We are in the neighbourhood of Charleroi. Hideous mining districts stretch away in all directions, all dotted with the minor Ngaruahoes I spoke of before. Our progress is mostly stoppages.
Tea is made in the last wagon of the train of about 30 carriages, and amusing incidents occur when the train unexpectedly starts off, and there is a scramble of yelling tea-spilling Tommies back to their carriages; which, breathlessly attained, the train promptly stops for another half hour. Evidence of the late war in the form of blown up bridges and wrecked stations and rolling stock are accumulating.
8.30 p.m. At Tournai.
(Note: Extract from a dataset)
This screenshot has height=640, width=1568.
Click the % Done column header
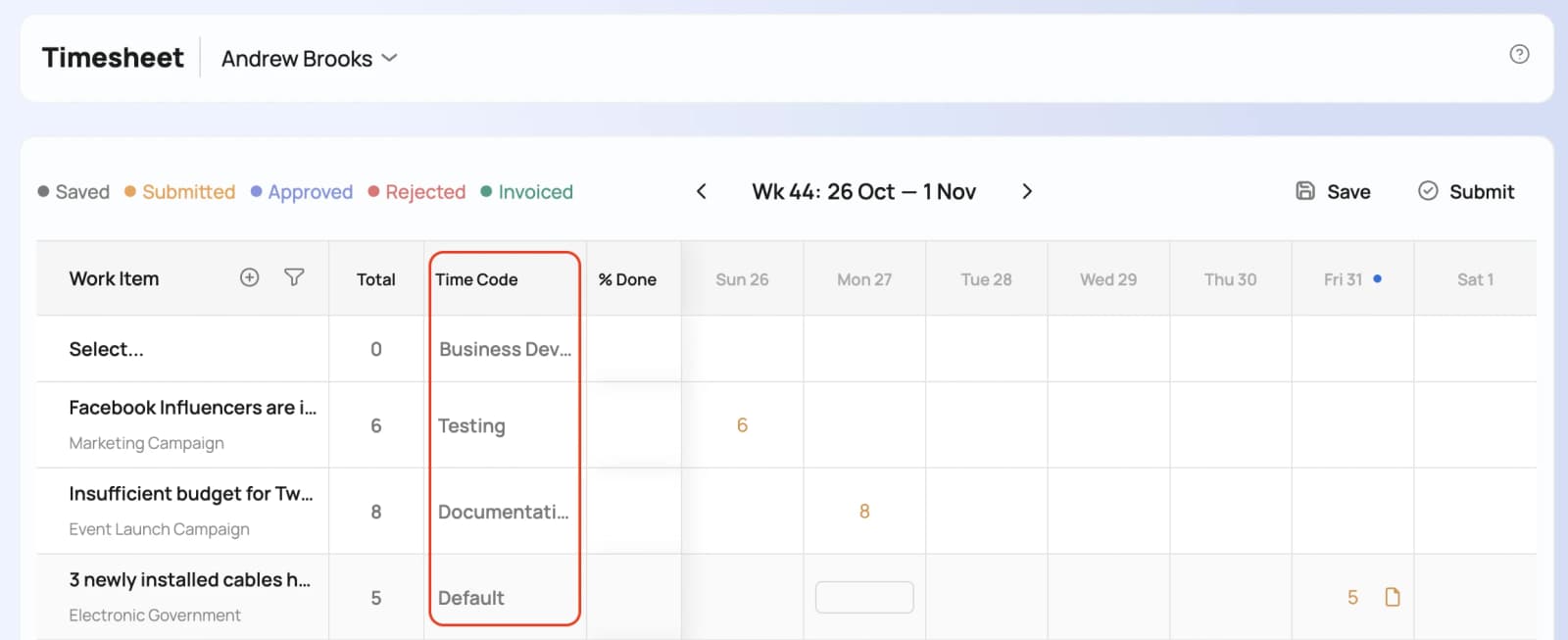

The train occasionally moves slowly and painfully for as much as 5 miles, then stops for anything up to 2½ hours. It ought to be oiled.
3 thoughts on “Sunday, 23rd (February 1919)”
The descriptions now are focussing not on the opera but, for a change, on daily events in the soldiers’ lives. Here are engaging tales told with such wry humour and succinct detail that we could hardly ask for more. The war is over, but he reminds us of the ironically parlous state of the country where the war was fought (in the west) and leaves us with memories of the evidently flourishing and very sophisicated culture of those now defeated (in the east).
This man can write!
“A scramble of yelling, tea-spilling Tommies” …
– now there’s a turn of phrase.
And for good measure:
“Our progress is mainly stoppages”
The train … “ought to be oiled”.
His craft knows no limits!
As always thanks for your remarks Denis. Hope you are well, there across the Ditch.